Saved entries
- Opening Delimiter -

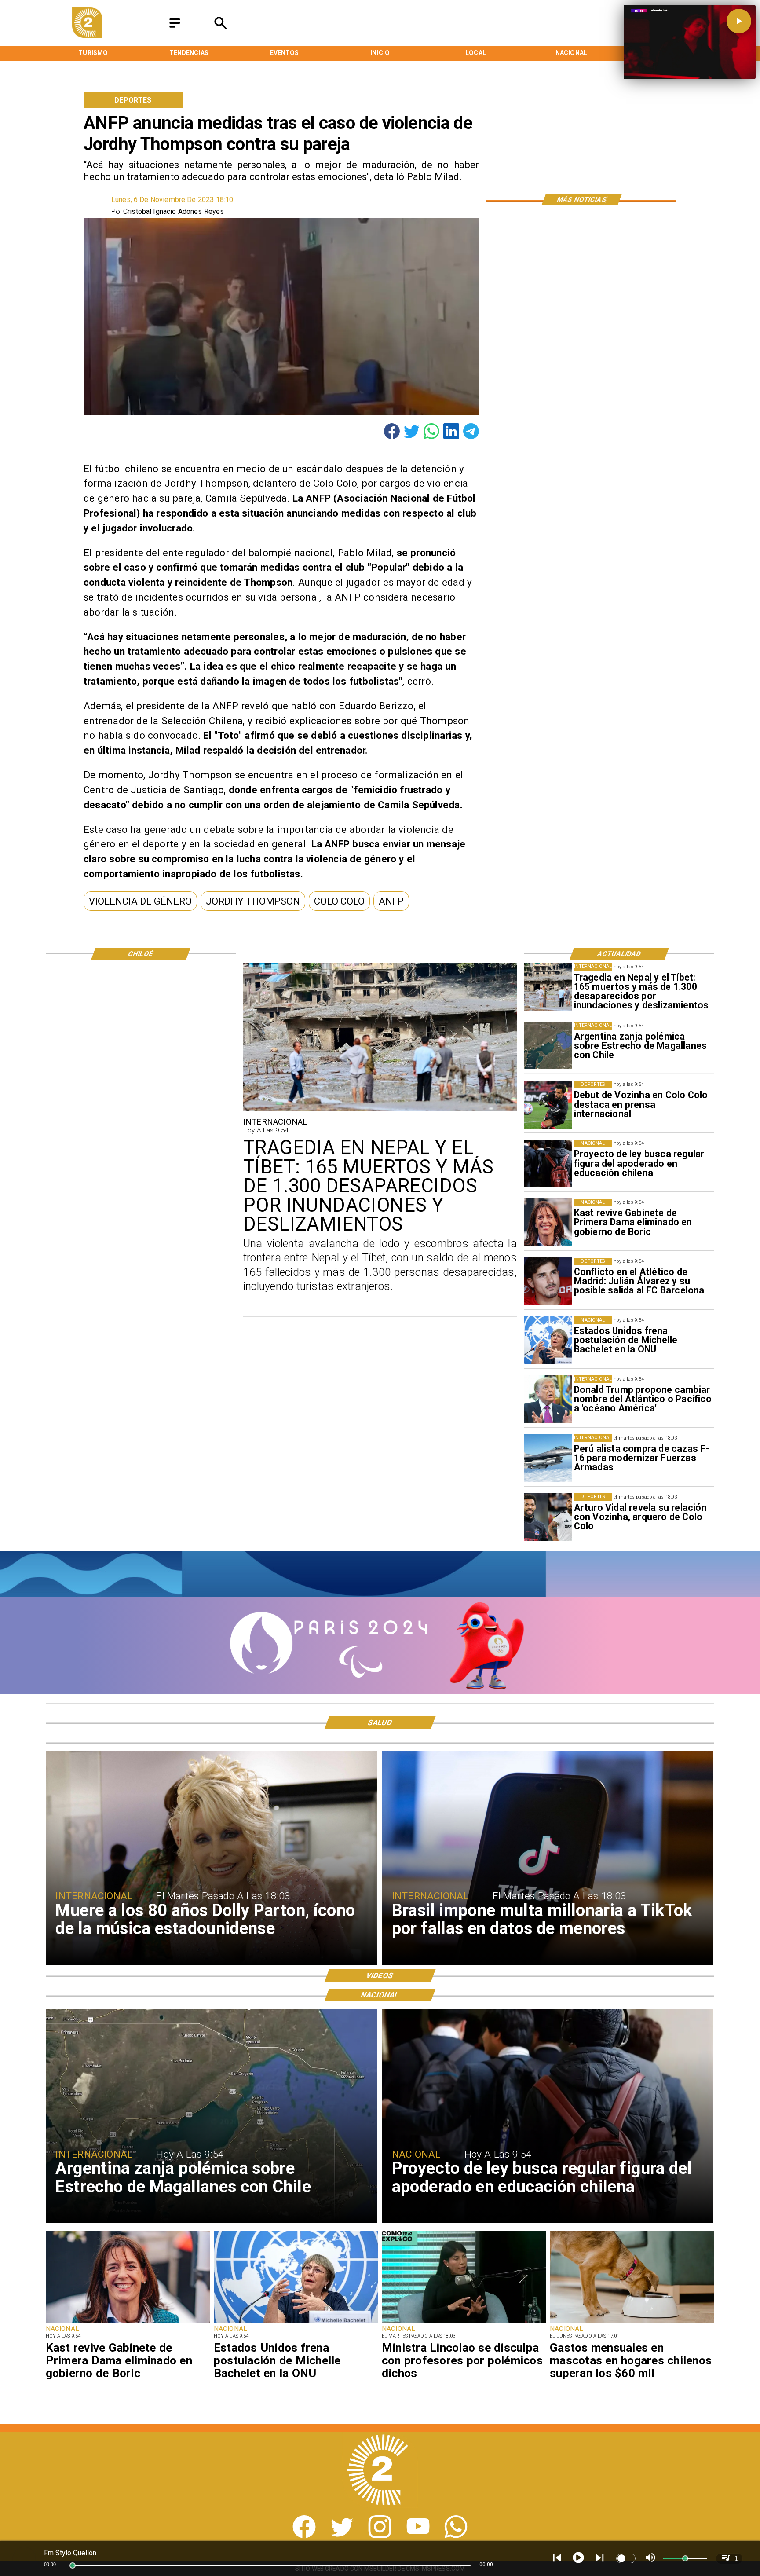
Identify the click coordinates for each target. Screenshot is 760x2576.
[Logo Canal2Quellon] (87, 35)
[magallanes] (548, 1046)
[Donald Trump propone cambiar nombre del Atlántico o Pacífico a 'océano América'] (548, 1399)
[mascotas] (632, 2322)
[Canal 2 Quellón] (175, 28)
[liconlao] (464, 2322)
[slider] (72, 2565)
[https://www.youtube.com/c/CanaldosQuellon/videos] (418, 2536)
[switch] (626, 2558)
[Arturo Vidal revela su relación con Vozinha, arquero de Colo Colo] (548, 1517)
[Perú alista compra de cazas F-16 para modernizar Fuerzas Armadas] (548, 1458)
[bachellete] (548, 1340)
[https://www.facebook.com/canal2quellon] (304, 2536)
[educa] (548, 1163)
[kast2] (548, 1222)
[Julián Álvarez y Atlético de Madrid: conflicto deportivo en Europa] (548, 1281)
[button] (140, 901)
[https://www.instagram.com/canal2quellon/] (380, 2536)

- Closing Delimiter -

● Work instruction: For this exercise, output exactly the lines above from the line with "[https://www.youtube.com/c/CanaldosQuellon/videos] (418, 2536)" to the line with "[Perú alista compra", counting both, and leave out the rest.

● Response to this task:
[https://www.youtube.com/c/CanaldosQuellon/videos] (418, 2536)
[switch] (626, 2558)
[Arturo Vidal revela su relación con Vozinha, arquero de Colo Colo] (548, 1517)
[Perú alista compra de cazas F-16 para modernizar Fuerzas Armadas] (548, 1458)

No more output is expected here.